Le photographe, un peu curieux de nature, s’apercevra vite qu’il existe un monde extrêmement riche de créativité dans les vitesses lentes, généralement en deçà du 1/60ème de seconde. Mais forcement de telles vitesses de prises de vues impliquent une certaine expérience avant d’obtenir le résultat escompté, celui d’accentuer la « force » d’une photo. La photo numérique, qui ne nous limite quasiment plus en nombre de clichés, nous autorise ce type d’expérience. Photographier à vitesse lente implique d’une certaine manière une perte partielle du contrôle de l’image (c’est justement par l’expérience répétée que le photographe pourra limiter au maximum cette perte de contrôle), et engendre logiquement un nombre important de rejets.

Le flou bien orchestré, celui que l’on maîtrise et que l’on recherche en diminuant la vitesse de prise de vue est bien souvent révélateur du mouvement, en accentuant le côté éphémère de l’action.

 

Le flou a des choses à nous dire…

Mais pour le faire parler, il nous faut d’abord en parler…

 

Avant de considérer l’aspect technique des flous, c’est à dire l’impact des paramètres de réglages et du matériel choisi sur le rendu, il nous faut essayer de clarifier les différents types de flous.

 

On peut toujours disserter sur le nombre de types de flous, tant la frontière qui les sépare reste floue…

Mais pour faire simple et clair, retenons qu’il existe 5 types de flous que l’on peut déjà classer en flous involontaires et flous volontaires.

 

1/Les flous involontaires.

Typiquement accompagnés de la phrase « Zut, c’est pas net », ou « Zut, j’ai bougé », voire « J’aurais du te prendre avant plutôt qu’après l’apéro » ou encore « On voit bien ta voiture, mais pas la mariée»…
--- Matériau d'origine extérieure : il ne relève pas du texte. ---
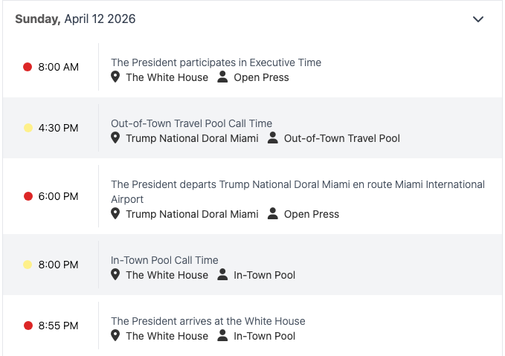Open 'The President participates in Executive Time'
505x356 pixels.
pos(216,62)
Bref, on parle bien du flou de Mise au Point ou du flou de Bougé.

 

Le flou dit « de Mise au Point » :

Comme son nom l’indique, la mise au point n’a pas été faite sur le sujet qui apparaît flou sur l’image. Le résultat est bel et bien définitivement perdu, aucun logiciel de post-traitement ne permettant de rendre net ce qui a été photographié flou ! et heureusement d’ailleurs, sinon la photo perdrait une grande partie de son intérêt… (Imaginez pianoter au hasard et utiliser un logiciel qui vous sorte la 5ème de Beethoven).

Alors que s’est-il passé ?

Si vous êtes en Mode autofocus automatique, votre boîtier fera une valeur moyenne des collimateurs en privilégiant ceux du centre de l’image, plus discriminants.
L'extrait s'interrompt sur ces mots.